The Registrant hereby incorporates by reference into this
Registration Statement the documents listed in (a) through (c) below:
(a) The Registrant's latest annual report filed pursuant
to Section 13(a) or 15(d) of the Securities Exchange
Act of 1934, or either (I) the latest prospectus
filed pursuant to Rule 424(b) under the Securities
Act of 1933 that contains audited financial
statements for the Registrant's latest fiscal year
for which such statements have been filed or (II) the
Registrant's effective registration statement on Form
10 or 10-SB filed under the Securities Exchange Act
of 1934 containing audited financial statements for
the Registrant's latest fiscal year;
(b) All other reports filed pursuant to Section 13(a) or
15(d) of the Securities Exchange Act of 1934 since
the end of the fiscal year covered by the Registrant
document referred to in (a) above;
(c) If the class of securities to be offered is
registered under Section 12 of the Securities
Exchange Act of 1934, the description of such class
of securities contained in a registration statement
filed under such Act, including any amendment or
report filed for the purpose of updating such
description.
All documents subsequently filed by the Registrant pursuant to
Sections 13(a), 13(c), 14 and 15(d) of the Securities Exchange Act of 1934,
prior to the filing of a post-effective amendment which indicates that all
securities offered have been sold or which deregisters all such securities then
remaining unsold, shall be deemed to be incorporated by reference in this
Registration Statement and to be a part hereof from the date of filing of such
documents.
Item 4. Description of Securities.
Not Applicable.
Item 5. Interests of Named Experts and Counsel.
Not applicable.
Item 6. Indemnification of Directors and Officers.
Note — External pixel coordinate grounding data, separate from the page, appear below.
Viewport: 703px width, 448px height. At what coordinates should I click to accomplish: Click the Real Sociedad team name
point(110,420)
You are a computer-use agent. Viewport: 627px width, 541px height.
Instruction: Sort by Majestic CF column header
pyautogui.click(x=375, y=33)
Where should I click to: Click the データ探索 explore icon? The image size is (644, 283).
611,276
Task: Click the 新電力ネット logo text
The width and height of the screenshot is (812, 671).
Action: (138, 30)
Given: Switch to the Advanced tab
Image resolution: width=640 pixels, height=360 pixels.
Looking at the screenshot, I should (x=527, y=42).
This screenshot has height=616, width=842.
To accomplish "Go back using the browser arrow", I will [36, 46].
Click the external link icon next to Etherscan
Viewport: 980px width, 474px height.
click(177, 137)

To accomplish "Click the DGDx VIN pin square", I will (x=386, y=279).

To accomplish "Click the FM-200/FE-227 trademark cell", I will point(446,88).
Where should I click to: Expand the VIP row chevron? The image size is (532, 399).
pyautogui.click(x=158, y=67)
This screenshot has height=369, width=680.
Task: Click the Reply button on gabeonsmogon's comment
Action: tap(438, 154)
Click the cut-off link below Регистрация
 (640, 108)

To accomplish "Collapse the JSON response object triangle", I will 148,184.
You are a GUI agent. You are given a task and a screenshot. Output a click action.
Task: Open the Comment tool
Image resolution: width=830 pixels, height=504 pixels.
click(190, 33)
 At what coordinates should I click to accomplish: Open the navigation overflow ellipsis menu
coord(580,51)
Under Minnesota corporate law, a corporation shall, unless
prohibited or limited by its Articles of Incorporation or Bylaws, indemnify its
directors, officers, employees and agents against judgments, penalties, fines,
settlements, expenses and disbursements incurred by such person who was, or is
threatened to be, made a party to a proceeding by reason of the fact that the
person is or was a director, officer, employee or agent of the corporation if
generally, with respect to the acts or omissions of the person complained of in
the proceeding, the person: (i) has not been indemnified by another organization
with respect to the same acts or omissions; (ii) acted in good faith, (iii)
received no improper personal benefit; (iv) in the case of a criminal
proceeding, had no reasonable cause to believe the conduct was unlawful; and (v)
reasonably believed the conduct was in the best interests of the corporation or,
in certain circumstances, reasonably believed that the conduct was not opposed
to the best interests of the corporation. Minnesota corporate law also provides
that a corporation may purchase and maintain insurance on behalf of any
indemnified party against any liability asserted against such person, whether or
not the corporation would have been required to indemnify the person against
liability under the provisions of Minnesota corporate law. The Registrant's
Articles of Incorporation and Bylaws do not limit the Registrant's obligation to
indemnify such persons.
<PAGE>
Item 7. Exemption from Registration Claimed.
Not applicable.
Item 8. Exhibits.
5 Opinion and Consent of Fredrikson & Byron, P.A. relating to the
legality of securities under the 1995 Employee Stock Purchase
Plan.
23.1 Consent of Fredrikson & Byron, P.A. -- included in their opinion
filed as Exhibit 5.
23.2 Consent of Ernst & Young LLP.
24 Power of Attorney from certain directors.
Item 9. Undertakings.
(a) The undersigned Registrant hereby undertakes:
(1) To file, during any period in which offers or sales are
being made, a post-effective amendment to this Registration
Statement:
(i) To include any prospectus required by Section
10(a)(3) of the Securities Act of 1933;
(ii) To reflect in the prospectus any facts
or events arising after the effective date
of the Registration Statement (or the most
recent post-effective amendment thereof)
which, individually or in the aggregate,
represents a fundamental change in the
information set forth in the Registration
Statement;
(iii) To include any material information
with respect to the plan of distribution not
previously disclosed in the Registration
Statement or any material change to such
information in the Registration Statement;
Provided, however, that paragraphs (a)(1)(i)
and (a)(1)(ii) do not apply if the
information required to be included in a
post-effective amendment by those paragraphs
is contained in periodic reports filed by
the Registrant pursuant to Section 13 or
Section 15(d) of the Securities Exchange Act
of 1934 that are incorporated by reference
in the Registration Statement.
(2) That, for the purposes of determining any liability
under the Securities Act of 1933, each such post-effective
amendment shall be deemed to be a new Registration Statement
relating to the securities offered therein, and the offering
of such securities at that time shall be deemed to be the
initial bona fide offering thereof.
(3) To remove from registration by means of a post-effective
amendment any of the securities being registered which
remain unsold at the termination of the offering.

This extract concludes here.